Sciences et Technologies

L'agenda

Ministère de la Culture

Le ministre de la culture, Azzedine Mihoubi, rendra, aujourd’hui à 18h, à la salle Ibn Zeydoun, hommage au chanteur, Sadek Djamaoui du groupe El Bahara.

Ministère de l’Environnement

La ministre de l’Environnement et des Energies renouvelables Fatma-Zohra Zerouati poursuit aujourd’hui sa visite de travail et d’inspection dans la Wilaya de Tébessa.

Ministère de la Formation professionnelle

Le ministère de la Formation et de l’Enseignement professionnels organise, jusqu’au 15 septembre, une caravane de sensibilisation autour de son secteur.
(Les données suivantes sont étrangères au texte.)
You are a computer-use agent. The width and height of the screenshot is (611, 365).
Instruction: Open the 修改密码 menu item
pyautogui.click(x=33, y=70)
Ministère des Moudjahidine

Le ministre des Moudjahidine, Tayeb Zitouni présidera les 19 et 20 août, dans la wilaya de Tébessa, la célébration officielle de la journée nationale du Moudjahid correspondant au 20 août 1955-1956/2018

HCI

Sous le haut patronage du Haut-Conseil islamique et avec la collaboration de l’association Saafi spécialisée dans la finance islamique, un colloque international sera organisé les 24 et 25 novembre au palais de la culture à Alger, sur le thème  «L’Assurance takâfoul et son rôle dans le développement économique global».

ONCI

L’Office national de la culture et de l’information organise, jusqu’au 18 août à Oran, les journées culturelles du Sud animées par une pléiade d’artistes et artisans de Béchar et d’Ouargla. Des expositions artisanales et des soirées artistiques se tiendront sur l’esplanade Sidi M’Hamed.

Don de sang

La fédération algérienne des donneurs de sang, en collaboration avec l’agence nationale de don de sang, lance un appel à l’ensemble de la population âgée de 18 à 65 ans et en bonne santé à offrir un peu de son sang.

SEAAL

Pour la préservation des milieux aquatiques, Seaal lance la cinquième édition des journées «Main dans la main» jusqu’au 6 septembre sous le thème «Mobilisons-nous pour la préservation de notre littoral.»

 

Musée national du moudjahid

Le Musée national du moudjahid organise, aujourd’hui à 10h, au niveau des musées du moudjahid à travers le pays, la 286e rencontre avec les moudjahidine et moudjahidate pour l’enregistrement de leurs témoignages sur la guerre de Libération.

SMA

Les Scouts musulmans algériens accueilleront, au Village africain de Sidi-Fredj, du 25 août 2018 au 5 septembre 2018, la 32e édition du Camp arabe de scouts avec la participation de 19 pays arabes représentés par plus de 1.200 jeunes.